We also conclude that the error, if any, was harmless in admitting into evidence the recording of defendant’s May 1, 1990 telephone conversation with the police regarding the April 30 altercation. As defendant pointed out in his memorandum of law, submitted in support of his pretrial omnibus motion, the statements in that conversation were largely exculpatory of any existing intent to cause the victim’s death.
The remaining contention of the defendant relates to the trial court’s charge to the jury on his affirmative defense of extreme emotional disturbance. As is undisputed by defendant, the trial court extensively and accurately instructed on the subjective and objective elements of the defense and upon the shifted burden of proof (see, Penal Law § 125.25  [a]; People v Casassa, supra). However, in attempting to paraphrase the definition of the objective element of the affirmative defense it properly gave the jury, the court adopted a characterization of the concept of the defense in People v Casassa (49 NY2d, at 680-681, supra), and charged the jury: “[t]hat is, the killing of Ann Kotel was not the result of the defendant’s malevolence, but rather an understandable human response deserving of mercy.”
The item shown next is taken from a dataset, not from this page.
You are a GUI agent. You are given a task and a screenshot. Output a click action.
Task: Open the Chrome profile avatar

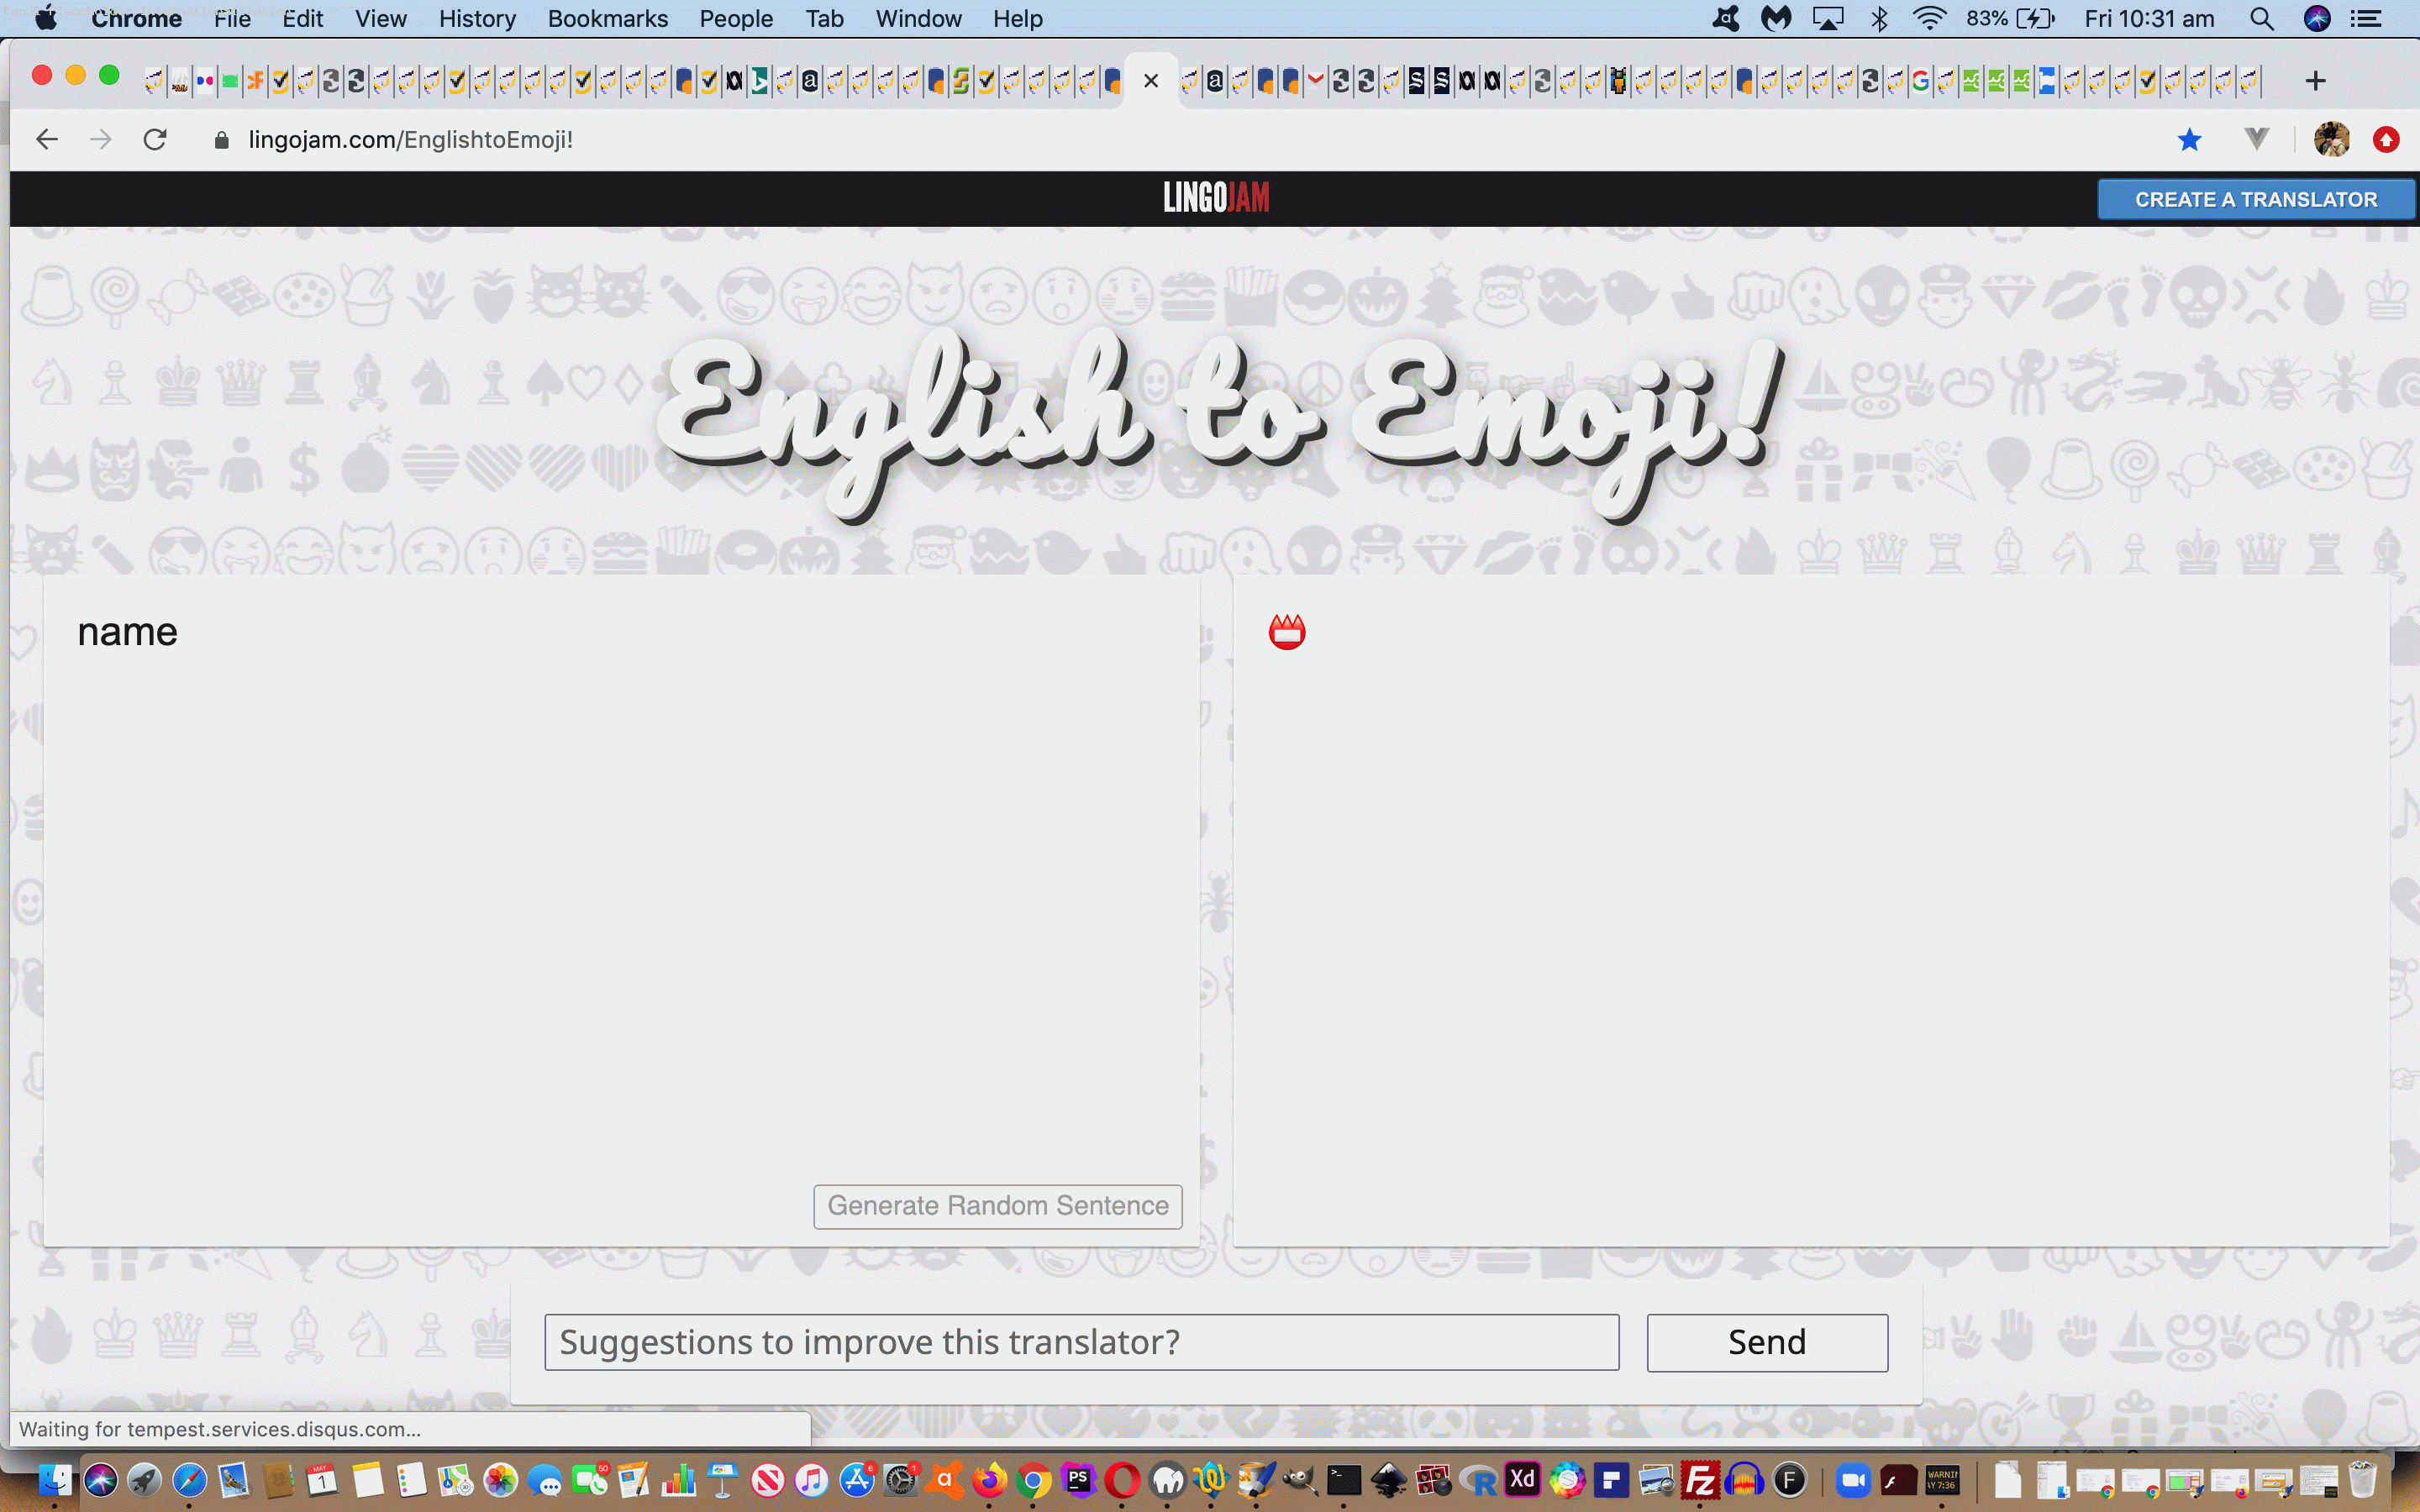pyautogui.click(x=2331, y=140)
Standing alone, a reference to the absence of “malevolence” in a charge on extreme emotional disturbance could be misleading to a jury because it might wrongly suggest that an absence of intent to kill was necessary to make out that defense, or that the defense was inconsistent with extremely violent homicidal conduct (cf., People v Moye, 66 N.Y.2d 887). In addition, an indication that this defense may be found where defendant’s actions were an “understandable human response deserving of mercy” could, under certain circumstances, prompt the jury to consider factors not contemplated by the statute when weighing the evidence presented as to both the subjective and objective elements. Thus, the statement in question is disapproved and should not be used in jury instructions on the affirmative defense of extreme emotional disturbance. Here, however, the objectionable language was immediately followed by correct instructions that the defense could be adopted by the jury in its verdict notwithstanding defendant’s intent to kill, and, as previously noted, the entire instructions copiously informed the jury on the accurate meaning of the defense and of all of the factors to be taken into account. Thus, when considered as a whole, the charge was correct and insured that the jury was not misled.
Accordingly, the order of the Appellate Division should be affirmed.